On Saturday, while bargaining with over-zealous artists in the local craft market, I got a text saying that part of our group was relieved of their cameras by some of the local miscreants (who were possibly rugby enthusiasts). Luckily our folk were relatively unscathed, though it seems that when you finally find the police station to report the incident, the officials aren’t particularly likely to rise to the occasion (a huge surprise to the readers out there who have traveled in developing countries, I’m sure).

My respect for the law was not strengthened when we were stopped later that night for making a “mildly” illegal U-turn. The three cops were on foot and only had one AK 47, for the record, so we could have likely gotten away, but instead we decided to talk a little while with the nice gentlemen. To his credit, Buck did a decent job with the bargaining game. He was able to negotiate the cop down from a 150,000 US dollar fine, a trip to the station, plus having his passport revoked – all the way down to a whopping 12 US dollar fine. I wish I had negotiated that well at the crafts market.

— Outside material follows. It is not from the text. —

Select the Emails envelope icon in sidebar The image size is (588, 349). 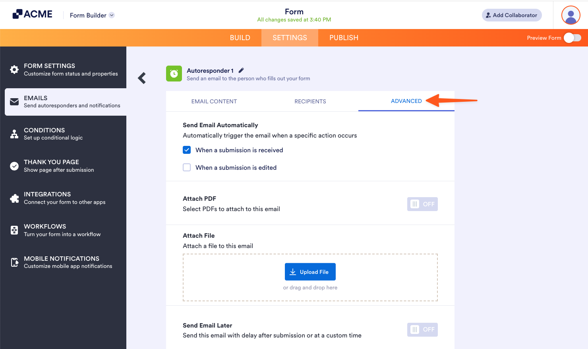tap(14, 102)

On the way back, we enjoyed a glimpse of a zebra at the outskirt of a park, wishing us good bye from northeastern South Africa. It was a good 10 days away from Lesotho. To travel is nice, but it will also be good to start seeing patients again. There is so much to be done, and I often feel the pull to get back to it while away from the clinic. I also feel very fortunate to have the ability to travel. Such a small percentage of the people living on this continent can do so. So much beauty abounds here, from sunsets on a Mozambican beach, to baby giraffes grazing with their mothers, to mountain scapes stretching across the land of the Basotho. In 10 days I’ve been able to see all of these things, with relatively little hassle, and for little money out of my pocket. The disparity is brought home more emphatically as we drove past the shanty towns outside of Joberg. It’s not fair. Not at all.